EXTRACT START

Researchers around the public German Cancer Research Center (DKFZ) have used the collaborative power of Open Source to build a decentralised tool analysing medical imagery while respecting strict data protection laws.
The tool, the Joint Imaging Platform (JIP) was developed under the leadership of image processing expert Klaus Maier-Hein and radiologist Heinz-Peter Schlemmer. They teamed up with a network of radiology and nuclear medicine departments within the German Consortium for Translational Cancer Research (DKTK), a network of 20 public academic institutions at 8 locations, primarily with the aim of conducting joint clinical trials.
The consortium cooperates on the analysis of indispensable analysis, for early detection, diagnosis, therapy planning, monitoring of individual therapy success and follow-up care of cancer patients. Improving this detection would make diagnosis and analysis of cancer easier and the researchers are conducting joint clinical trials in order to improve this.
Yet, these important clinical trials faced the issue of strict data protection laws applicable to medical data. Further use for research purposes is also closely regulated. While anonymisation in theory could alleviate concerns of eliminating the identifiability of datasets, in practice this turned out to be technically difficult without rendering the data unuseful.

EXTRACT END
SUPPLIED DATA START

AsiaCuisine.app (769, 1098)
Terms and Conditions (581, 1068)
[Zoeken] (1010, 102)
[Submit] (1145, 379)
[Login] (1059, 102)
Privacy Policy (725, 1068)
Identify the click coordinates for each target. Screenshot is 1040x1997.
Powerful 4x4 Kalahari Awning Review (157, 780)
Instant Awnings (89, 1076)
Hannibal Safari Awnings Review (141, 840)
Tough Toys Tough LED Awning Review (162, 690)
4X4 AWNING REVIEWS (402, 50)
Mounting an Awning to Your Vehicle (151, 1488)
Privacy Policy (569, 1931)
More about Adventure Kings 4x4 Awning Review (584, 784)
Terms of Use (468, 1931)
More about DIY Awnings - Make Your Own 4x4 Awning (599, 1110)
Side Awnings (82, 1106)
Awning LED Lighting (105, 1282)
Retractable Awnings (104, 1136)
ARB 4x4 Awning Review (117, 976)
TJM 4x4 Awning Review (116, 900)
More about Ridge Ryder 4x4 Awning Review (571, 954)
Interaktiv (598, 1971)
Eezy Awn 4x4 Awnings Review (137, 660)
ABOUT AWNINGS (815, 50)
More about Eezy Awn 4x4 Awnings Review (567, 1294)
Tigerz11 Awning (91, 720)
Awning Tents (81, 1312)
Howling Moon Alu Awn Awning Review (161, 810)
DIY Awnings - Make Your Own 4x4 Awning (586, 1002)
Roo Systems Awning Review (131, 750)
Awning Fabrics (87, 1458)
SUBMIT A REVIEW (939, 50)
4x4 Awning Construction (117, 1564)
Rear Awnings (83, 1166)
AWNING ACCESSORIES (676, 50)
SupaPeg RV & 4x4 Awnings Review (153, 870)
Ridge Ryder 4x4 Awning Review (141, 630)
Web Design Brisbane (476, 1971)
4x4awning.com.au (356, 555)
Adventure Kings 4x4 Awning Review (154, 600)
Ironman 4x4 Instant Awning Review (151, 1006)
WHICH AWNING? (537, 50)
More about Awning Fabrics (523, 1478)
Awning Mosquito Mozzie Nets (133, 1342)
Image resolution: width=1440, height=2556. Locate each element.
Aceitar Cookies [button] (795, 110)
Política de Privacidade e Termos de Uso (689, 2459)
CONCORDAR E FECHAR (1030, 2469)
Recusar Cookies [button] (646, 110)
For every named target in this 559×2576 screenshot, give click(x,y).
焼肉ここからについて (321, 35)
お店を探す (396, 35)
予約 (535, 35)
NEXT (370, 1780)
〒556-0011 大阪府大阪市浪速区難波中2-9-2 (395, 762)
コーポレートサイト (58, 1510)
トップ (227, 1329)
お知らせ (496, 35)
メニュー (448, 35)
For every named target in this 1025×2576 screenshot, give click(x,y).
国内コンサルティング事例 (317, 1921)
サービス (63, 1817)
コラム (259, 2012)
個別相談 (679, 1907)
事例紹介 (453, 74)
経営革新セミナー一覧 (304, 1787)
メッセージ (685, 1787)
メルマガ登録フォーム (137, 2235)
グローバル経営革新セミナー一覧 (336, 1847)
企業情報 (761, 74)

SUPPLIED DATA END

WHAT TO WORK ON —
A - Answer these questions from the passage:
(i) Which two people led the development of the Joint Imaging Platform?
(ii) How many public academic institutions and how many locations make up the DKTK network?
(iii) In practice, what did anonymisation turn out to be?
B - From the sentence in the passage beginning "The consortium cooperates", list every stage of cancer care named there.
C - Copy out the passage starting with "The consortium cooperates" and going on through "to improve this.", swapping "clinical trials" out for "research studies".
Rely only on the passage when answering.

SOLUTIONS TO THE PROBLEMS —
A -
(i) Klaus Maier-Hein and Heinz-Peter Schlemmer.
(ii) 20 public academic institutions at 8 locations.
(iii) Technically difficult without rendering the data unuseful.

B -
- early detection
- diagnosis
- therapy planning
- monitoring of individual therapy success
- follow-up care of cancer patients

C -
The consortium cooperates on the analysis of indispensable analysis, for early detection, diagnosis, therapy planning, monitoring of individual therapy success and follow-up care of cancer patients. Improving this detection would make diagnosis and analysis of cancer easier and the researchers are conducting joint research studies in order to improve this.